List of tasks -
1. According to the BFF hoax article, what color does the word "Congrats" appear in on Facebook?
2. Please copy the part of the BFF hoax article starting with "All this, of" and going on through "black for others.".

Supplied passage -
========================

Thousands Of Indians Are Falling For A Facebook Hoax That Typing BFF Checks If Their Account Has Been Hacked

If anyone had wondered just how big the fake news problem on Facebook was, they only need to look at the current frenzy on the platform around three simple letters — BFF.

Thousands — perhaps millions — of Indians are furiously typing away “BFF” into their Facebook accounts, hoping to discover if their Facebook accounts have been hacked. As per the rumour, which had now spread on several large Facebook pages, the trick has been coded in by founder Mark Zuckerberg himself. If users type in “BFF” and it turns green, then they’re in the all-clear — their accounts aren’t hacked. If, on the other hand, the BFF stays a solemn black, that means their accounts have been compromised. 

bff facebook hoax

All this, of course, is complete hogwash. The BFF turning into green doesn’t have anything to do with an account being hacked — it’s simply a part of Facebook’s new feature in which it automatically gives some words a colour. Congrats, for instance, appears in red, and BFF, which is teen-speak for Best Friend Forever, appears in green. On apps which haven’t been updated, BFF still appears in black, giving people the impression that it turns green for some while stays black for others.

bff facebook hoax 2

The hoax is currently going viral in India. It’s not hard to understand why — with all the concerns that are going around Facebook’s privacy policies, people are worried if their data is secure, and the hoax plays right into their fears. The hoax also says that it’s been coded in by Zuckerberg himself, and there’s a certain romantic appeal about receiving a hidden coded message from the founder of the social network you’re on. And finally, it does seem to give results — for some people, BFF turns green, while for others, it stays black, seemingly at random.

While the hoax by itself isn’t particularly harmful — the worst that people can do is spend a few seconds of their day uselessly typing in BFF — it does serve a purpose for its perpetrators. By getting people to type in thousands of “BFF” comments on their Facebook posts, page owners see increased engagement with their page from their audience. This fools Facebook’s algorithms into thinking their content is really popular, and makes their future posts reach more people.

And the BFF hoax also shows how vulnerable people are to the most rudimentary tricks on Facebook. If hundreds of thousands of people can fall for a scam that makes their text change colour, one wonders how they can possibly parse through sophisticated political propaganda and hidden agendas. We’re truly living in an age of disinformation, and it can be brought along by something as innocuous as three simple letters.

========================

Provided data -

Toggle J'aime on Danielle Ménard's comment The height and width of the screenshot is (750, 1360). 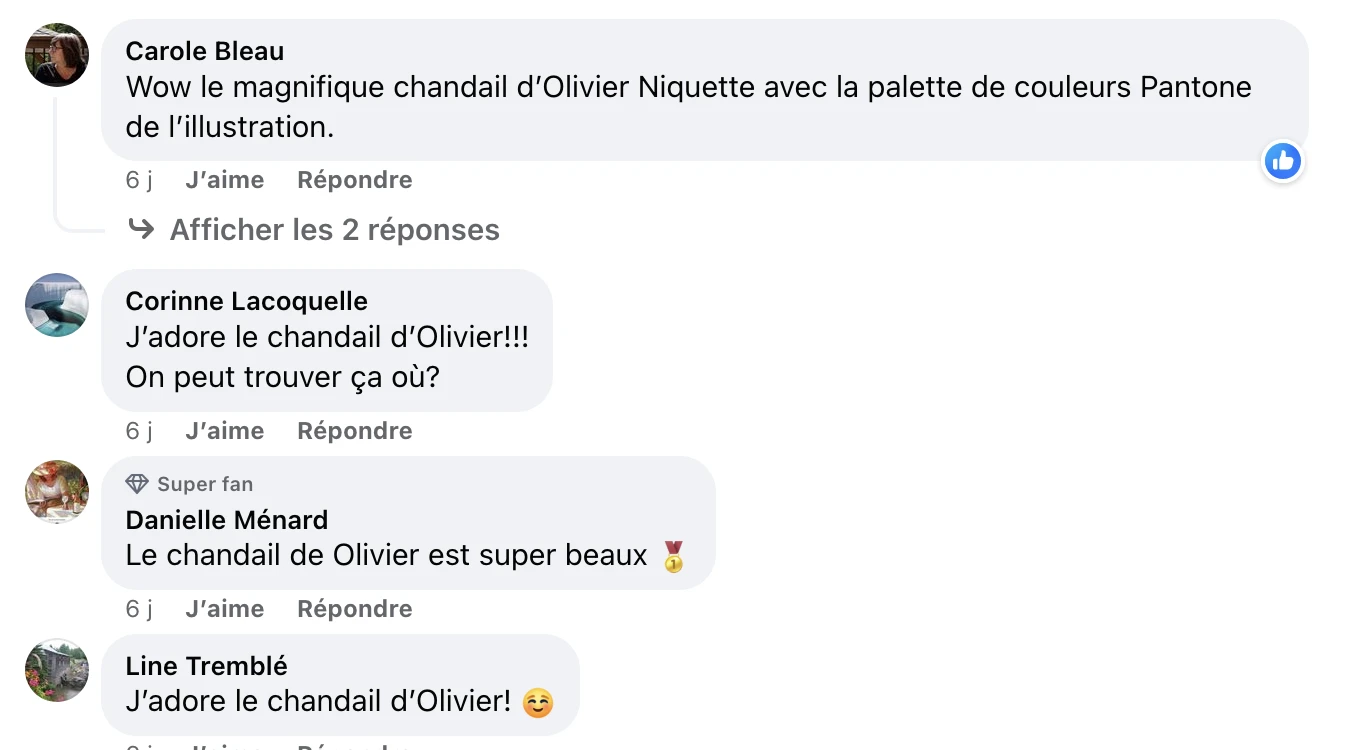coord(225,609)
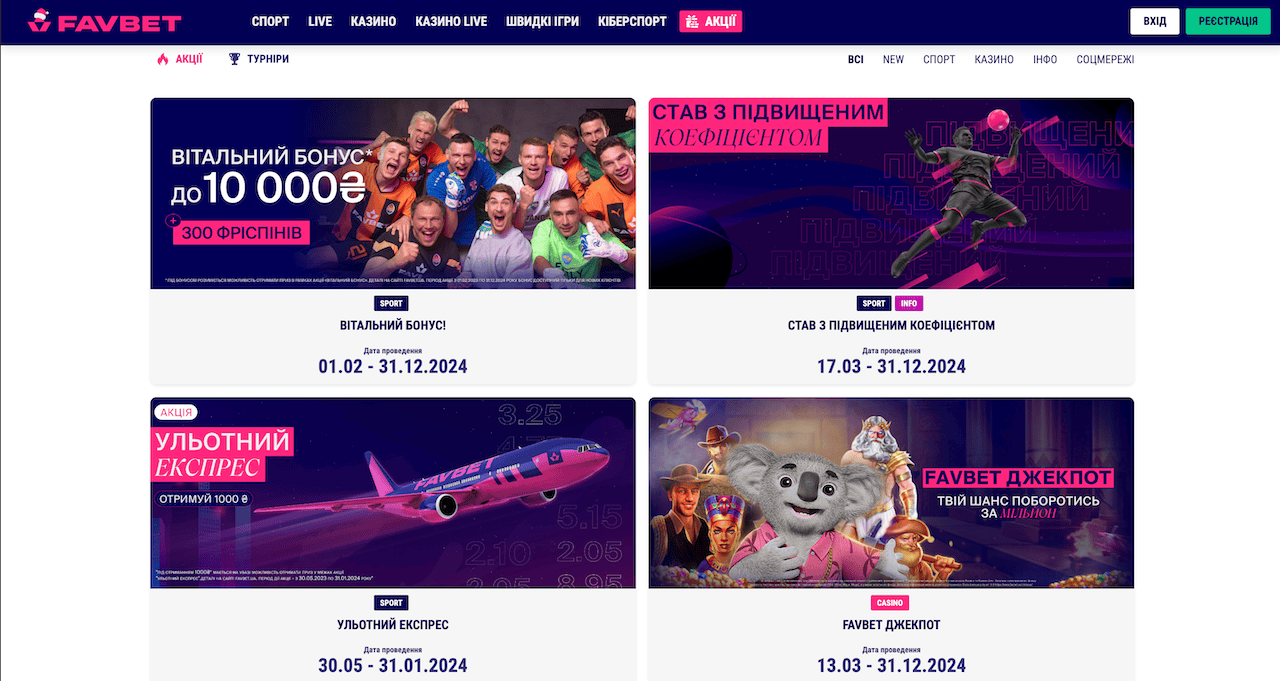Click the green Реєстрація button
This screenshot has width=1280, height=681.
coord(1228,21)
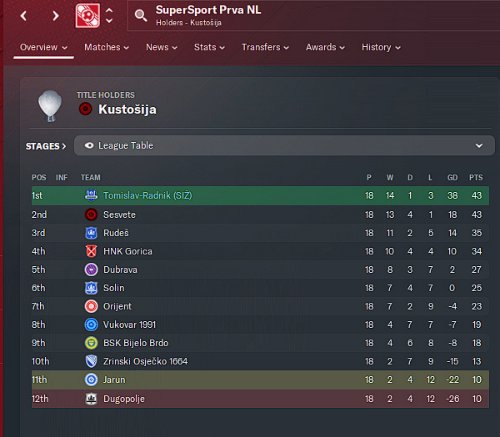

========================

Results for each task -
1. Red.

2.
All this, of course, is complete hogwash. The BFF turning into green doesn’t have anything to do with an account being hacked — it’s simply a part of Facebook’s new feature in which it automatically gives some words a colour. Congrats, for instance, appears in red, and BFF, which is teen-speak for Best Friend Forever, appears in green. On apps which haven’t been updated, BFF still appears in black, giving people the impression that it turns green for some while stays black for others.